* INSTRUCTIONS TO FOLLOW: Transcribe, exactly and in full, every line from the one including "900x500 pixels." to the end of the listing.

* RECORD EXTRACTS:
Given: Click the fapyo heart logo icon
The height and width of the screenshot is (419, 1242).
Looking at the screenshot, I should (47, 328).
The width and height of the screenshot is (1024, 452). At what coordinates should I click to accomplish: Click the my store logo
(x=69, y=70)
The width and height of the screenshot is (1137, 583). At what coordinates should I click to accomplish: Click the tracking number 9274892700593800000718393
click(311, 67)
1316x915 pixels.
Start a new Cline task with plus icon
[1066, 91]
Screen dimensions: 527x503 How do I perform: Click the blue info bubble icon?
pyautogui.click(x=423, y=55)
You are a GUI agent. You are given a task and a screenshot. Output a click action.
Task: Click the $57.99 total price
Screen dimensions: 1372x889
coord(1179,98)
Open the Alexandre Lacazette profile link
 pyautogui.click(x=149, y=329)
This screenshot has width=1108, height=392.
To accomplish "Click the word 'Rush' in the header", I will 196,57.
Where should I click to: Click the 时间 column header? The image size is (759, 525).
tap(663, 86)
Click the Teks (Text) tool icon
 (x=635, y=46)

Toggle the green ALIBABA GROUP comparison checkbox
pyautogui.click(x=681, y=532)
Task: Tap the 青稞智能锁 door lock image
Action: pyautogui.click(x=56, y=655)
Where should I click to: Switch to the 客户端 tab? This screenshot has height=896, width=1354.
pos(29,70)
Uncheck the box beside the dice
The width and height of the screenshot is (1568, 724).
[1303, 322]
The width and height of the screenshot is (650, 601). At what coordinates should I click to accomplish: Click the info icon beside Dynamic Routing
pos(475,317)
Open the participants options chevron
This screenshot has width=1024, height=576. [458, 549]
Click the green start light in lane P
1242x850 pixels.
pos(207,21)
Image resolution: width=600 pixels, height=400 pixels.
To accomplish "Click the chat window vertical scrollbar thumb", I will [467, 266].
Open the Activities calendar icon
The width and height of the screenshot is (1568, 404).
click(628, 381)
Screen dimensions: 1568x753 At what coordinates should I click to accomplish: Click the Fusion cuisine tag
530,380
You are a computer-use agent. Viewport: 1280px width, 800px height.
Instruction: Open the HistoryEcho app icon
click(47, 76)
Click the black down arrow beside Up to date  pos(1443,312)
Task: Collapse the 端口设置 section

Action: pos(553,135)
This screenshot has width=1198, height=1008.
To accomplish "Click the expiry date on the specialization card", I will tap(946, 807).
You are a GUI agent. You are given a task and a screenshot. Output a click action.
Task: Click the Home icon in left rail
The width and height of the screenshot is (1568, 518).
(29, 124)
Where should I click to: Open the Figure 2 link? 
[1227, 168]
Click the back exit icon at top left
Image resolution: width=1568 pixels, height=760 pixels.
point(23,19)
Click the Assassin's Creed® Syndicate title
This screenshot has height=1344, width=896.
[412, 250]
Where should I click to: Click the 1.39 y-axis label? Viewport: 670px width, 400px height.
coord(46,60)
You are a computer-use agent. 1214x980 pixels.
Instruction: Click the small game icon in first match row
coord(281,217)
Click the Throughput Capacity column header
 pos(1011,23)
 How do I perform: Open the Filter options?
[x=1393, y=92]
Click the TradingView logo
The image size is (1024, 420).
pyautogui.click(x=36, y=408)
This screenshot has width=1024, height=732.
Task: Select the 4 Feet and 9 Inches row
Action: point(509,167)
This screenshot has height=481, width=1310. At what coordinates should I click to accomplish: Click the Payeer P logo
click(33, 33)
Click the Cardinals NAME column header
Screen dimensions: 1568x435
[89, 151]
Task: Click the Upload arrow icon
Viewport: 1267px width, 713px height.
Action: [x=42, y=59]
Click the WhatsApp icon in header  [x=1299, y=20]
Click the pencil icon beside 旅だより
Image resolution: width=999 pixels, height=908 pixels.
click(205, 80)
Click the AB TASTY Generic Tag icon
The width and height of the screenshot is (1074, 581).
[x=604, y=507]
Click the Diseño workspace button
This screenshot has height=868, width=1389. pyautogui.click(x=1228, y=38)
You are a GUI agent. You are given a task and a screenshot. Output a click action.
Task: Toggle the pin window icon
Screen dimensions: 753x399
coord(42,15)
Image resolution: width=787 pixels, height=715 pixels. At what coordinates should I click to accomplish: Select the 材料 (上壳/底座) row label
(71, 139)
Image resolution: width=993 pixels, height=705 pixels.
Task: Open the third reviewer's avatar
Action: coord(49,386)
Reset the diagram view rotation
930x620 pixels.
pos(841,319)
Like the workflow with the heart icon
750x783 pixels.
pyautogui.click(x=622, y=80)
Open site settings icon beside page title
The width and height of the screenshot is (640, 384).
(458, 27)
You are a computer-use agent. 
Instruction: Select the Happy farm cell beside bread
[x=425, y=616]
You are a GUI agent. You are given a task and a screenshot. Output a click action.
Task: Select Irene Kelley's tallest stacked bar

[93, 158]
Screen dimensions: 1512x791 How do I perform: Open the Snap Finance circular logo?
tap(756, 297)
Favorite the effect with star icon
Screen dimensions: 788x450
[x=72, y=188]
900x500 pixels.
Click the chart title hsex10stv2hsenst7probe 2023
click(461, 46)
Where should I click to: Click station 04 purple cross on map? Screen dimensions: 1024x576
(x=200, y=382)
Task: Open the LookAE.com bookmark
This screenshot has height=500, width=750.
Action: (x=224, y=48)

* REPLY:
900x500 pixels.
Click the chart title hsex10stv2hsenst7probe 2023
click(461, 46)
Where should I click to: Click station 04 purple cross on map? Screen dimensions: 1024x576
(x=200, y=382)
Task: Open the LookAE.com bookmark
This screenshot has height=500, width=750.
Action: (x=224, y=48)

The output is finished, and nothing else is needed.